Can anyone help me understand the serialization behavior for many shared references to large strings? I’ve noticed that multiple shared references to strings end up duplicated on disk when serialized via Serialization.serialize()
.
For example:
julia> using Humanize, Serialization
julia> struct StringHolder
a::String
b::String
end
julia> s = join(rand('a':'z', 1024*1024)); # 1 MiB string
julia> sh = StringHolder(s, s);
julia> Humanize.datasize(Base.summarysize(sh), style=:bin) # The string is shared in memory.
"1.0 MiB"
julia> serialize("/tmp/sh", sh)
julia> run(`ls -lh /tmp/sh`) # Size on disk is 2 MiB! (duplicated!)
-rw-r--r-- 1 nathan.daly wheel 2.0M Mar 6 00:06 /tmp/sh
Process(`ls -lh /tmp/sh`, ProcessExited(0))
julia> sh_deserialized = deserialize("/tmp/sh"); # It's big now! :'(
julia> Humanize.datasize(Base.summarysize(sh_deserialized), style=:bin)
"2.0 MiB"
Is there any way to ask julia to intern the strings and just write references to them throughout the data structures instead? If not, is there a workaround people commonly employ?

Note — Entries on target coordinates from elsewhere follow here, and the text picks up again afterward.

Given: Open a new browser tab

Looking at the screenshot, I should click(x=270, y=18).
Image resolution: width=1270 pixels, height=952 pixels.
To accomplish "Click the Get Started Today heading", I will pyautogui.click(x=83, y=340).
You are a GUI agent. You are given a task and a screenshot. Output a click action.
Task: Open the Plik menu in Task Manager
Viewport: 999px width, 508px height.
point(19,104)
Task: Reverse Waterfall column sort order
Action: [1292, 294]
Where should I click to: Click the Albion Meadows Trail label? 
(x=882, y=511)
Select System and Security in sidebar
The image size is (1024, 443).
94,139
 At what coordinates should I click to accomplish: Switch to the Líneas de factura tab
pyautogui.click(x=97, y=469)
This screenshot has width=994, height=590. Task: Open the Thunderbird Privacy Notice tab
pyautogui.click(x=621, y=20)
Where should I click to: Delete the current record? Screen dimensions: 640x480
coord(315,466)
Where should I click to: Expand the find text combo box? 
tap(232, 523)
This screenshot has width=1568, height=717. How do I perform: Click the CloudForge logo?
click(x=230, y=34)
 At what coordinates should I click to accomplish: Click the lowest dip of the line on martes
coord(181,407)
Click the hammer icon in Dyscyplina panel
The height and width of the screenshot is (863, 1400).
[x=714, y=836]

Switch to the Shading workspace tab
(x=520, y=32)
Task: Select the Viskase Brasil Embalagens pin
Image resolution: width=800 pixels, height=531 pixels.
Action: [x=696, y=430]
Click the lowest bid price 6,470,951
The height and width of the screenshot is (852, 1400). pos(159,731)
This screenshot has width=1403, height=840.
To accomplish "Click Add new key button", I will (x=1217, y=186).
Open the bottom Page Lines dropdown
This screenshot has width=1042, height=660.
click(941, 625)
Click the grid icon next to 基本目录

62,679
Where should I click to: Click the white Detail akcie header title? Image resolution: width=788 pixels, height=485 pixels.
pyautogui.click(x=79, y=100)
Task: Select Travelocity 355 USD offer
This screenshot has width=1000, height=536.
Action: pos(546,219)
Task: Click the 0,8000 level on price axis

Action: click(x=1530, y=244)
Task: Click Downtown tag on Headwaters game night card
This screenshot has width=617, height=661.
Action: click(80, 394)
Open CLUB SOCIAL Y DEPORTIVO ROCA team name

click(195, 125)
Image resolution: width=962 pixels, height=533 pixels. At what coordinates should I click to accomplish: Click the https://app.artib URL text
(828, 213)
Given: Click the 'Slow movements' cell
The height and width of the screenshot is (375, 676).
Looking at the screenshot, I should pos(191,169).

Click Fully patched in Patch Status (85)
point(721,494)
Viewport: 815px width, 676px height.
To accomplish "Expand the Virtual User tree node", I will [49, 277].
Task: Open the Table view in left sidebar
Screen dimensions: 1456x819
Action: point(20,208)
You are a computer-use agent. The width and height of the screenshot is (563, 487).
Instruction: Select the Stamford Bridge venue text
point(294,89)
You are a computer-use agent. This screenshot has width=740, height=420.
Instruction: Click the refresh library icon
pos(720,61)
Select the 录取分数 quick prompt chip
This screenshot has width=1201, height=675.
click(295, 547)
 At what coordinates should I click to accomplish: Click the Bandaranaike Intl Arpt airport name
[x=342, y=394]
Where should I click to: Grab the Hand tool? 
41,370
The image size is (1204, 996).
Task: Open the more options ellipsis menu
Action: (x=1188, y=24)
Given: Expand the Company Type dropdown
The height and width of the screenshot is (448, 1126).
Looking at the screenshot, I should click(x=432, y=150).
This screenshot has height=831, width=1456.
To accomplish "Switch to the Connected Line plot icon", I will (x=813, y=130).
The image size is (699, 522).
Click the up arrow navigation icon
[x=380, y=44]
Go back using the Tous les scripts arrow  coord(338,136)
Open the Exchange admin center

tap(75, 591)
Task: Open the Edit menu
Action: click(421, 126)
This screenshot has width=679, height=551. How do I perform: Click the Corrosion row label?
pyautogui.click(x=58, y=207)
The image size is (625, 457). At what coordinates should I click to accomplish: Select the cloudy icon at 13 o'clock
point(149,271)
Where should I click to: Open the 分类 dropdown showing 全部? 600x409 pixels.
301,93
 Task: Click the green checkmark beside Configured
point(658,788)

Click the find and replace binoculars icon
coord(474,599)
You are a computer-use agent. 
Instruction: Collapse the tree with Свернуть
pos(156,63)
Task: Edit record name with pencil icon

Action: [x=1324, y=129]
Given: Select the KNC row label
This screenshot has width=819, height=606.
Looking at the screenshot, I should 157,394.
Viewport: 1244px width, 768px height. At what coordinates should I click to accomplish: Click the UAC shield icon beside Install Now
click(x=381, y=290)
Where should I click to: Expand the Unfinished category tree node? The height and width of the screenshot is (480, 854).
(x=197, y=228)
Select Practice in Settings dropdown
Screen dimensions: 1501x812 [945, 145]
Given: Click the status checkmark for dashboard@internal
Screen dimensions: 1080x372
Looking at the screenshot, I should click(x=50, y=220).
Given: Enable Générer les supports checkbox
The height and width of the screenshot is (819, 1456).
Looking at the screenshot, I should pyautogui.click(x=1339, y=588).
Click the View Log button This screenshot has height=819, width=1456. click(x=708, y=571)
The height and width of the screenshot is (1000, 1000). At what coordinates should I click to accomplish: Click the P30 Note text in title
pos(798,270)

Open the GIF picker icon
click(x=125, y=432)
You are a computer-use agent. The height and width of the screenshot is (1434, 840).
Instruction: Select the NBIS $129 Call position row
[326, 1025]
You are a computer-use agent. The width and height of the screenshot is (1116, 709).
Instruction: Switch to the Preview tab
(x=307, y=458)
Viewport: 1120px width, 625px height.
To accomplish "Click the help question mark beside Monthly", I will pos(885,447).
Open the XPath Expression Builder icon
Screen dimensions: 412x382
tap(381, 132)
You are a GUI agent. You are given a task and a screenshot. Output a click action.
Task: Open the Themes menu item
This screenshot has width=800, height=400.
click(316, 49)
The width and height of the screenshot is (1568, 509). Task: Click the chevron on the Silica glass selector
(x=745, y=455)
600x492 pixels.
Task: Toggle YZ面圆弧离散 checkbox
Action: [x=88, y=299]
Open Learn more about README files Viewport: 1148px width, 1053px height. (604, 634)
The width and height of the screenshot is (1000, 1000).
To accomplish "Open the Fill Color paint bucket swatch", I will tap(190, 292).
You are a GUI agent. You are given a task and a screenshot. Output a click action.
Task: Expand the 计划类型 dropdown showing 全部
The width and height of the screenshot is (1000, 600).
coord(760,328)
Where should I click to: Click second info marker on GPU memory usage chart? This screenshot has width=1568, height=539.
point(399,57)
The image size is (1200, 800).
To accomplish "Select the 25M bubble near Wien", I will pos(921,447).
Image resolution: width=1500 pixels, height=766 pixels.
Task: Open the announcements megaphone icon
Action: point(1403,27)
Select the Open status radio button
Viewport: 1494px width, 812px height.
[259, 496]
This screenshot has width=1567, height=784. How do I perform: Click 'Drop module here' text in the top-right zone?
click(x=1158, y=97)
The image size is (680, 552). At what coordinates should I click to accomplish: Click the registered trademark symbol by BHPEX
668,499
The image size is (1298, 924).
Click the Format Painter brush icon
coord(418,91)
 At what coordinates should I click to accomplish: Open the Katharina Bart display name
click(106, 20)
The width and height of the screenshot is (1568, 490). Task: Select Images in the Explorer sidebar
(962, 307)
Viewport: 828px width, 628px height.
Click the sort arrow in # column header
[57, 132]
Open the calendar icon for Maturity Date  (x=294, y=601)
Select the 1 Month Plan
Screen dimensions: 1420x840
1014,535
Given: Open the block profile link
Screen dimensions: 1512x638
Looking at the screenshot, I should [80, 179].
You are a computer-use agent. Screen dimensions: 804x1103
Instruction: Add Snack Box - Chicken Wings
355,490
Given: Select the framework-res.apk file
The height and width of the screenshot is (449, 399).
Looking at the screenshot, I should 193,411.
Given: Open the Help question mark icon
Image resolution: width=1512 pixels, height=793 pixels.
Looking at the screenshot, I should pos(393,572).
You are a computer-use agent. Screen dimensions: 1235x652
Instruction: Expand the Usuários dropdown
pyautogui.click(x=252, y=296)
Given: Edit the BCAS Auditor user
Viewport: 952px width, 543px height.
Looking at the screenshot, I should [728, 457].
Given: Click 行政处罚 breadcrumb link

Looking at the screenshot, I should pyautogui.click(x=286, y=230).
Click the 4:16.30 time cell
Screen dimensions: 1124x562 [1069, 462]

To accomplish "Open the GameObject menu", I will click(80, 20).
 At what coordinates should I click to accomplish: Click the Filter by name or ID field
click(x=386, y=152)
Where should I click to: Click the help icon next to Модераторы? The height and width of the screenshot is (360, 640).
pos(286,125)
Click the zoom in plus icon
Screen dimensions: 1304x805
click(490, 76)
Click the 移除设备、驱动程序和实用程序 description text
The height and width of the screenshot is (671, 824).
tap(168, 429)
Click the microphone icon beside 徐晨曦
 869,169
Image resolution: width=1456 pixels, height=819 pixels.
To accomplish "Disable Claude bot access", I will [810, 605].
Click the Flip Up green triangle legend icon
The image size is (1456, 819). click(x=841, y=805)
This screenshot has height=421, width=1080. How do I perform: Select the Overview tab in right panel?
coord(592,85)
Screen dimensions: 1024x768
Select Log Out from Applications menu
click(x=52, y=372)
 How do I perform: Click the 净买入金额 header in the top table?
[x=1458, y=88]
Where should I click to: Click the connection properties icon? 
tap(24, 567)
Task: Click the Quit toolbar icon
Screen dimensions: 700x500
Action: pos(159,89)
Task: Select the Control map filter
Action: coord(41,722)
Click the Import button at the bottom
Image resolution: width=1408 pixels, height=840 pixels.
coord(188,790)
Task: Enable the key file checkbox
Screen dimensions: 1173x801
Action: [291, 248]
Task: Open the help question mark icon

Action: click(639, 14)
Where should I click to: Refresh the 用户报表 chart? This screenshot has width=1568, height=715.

I’ve noticed that we actually do already do exactly that for Symbol
s; so they are not duplicated on disk:
julia> struct SymbolHolder
a::Symbol
b::Symbol
end
julia> s = Symbol(join(rand('a':'z', 1024*1024))); # 1 MiB Symbol
julia> sh = SymbolHolder(s, s);
julia> Humanize.datasize(Base.summarysize(sh), style=:bin) # So tiny! I guess because it just holds integer identifiers for the Symbols?
"16.0 B"
julia> serialize("/tmp/sh", sh)
julia> run(`ls -lh /tmp/sh`) # Only 1 MiB, because the Symbol is only written once!
-rw-r--r-- 1 nathan.daly wheel 1.0M Mar 6 00:01 /tmp/sh
Process(`ls -lh /tmp/sh`, ProcessExited(0))
julia> sh_deserialized = deserialize("/tmp/sh");
julia> Humanize.datasize(Base.summarysize(sh_deserialized), style=:bin)
"16.0 B"
Can we do something like that for String serialization as well? Maybe with some threshold based on the length of the string or something?
Thanks!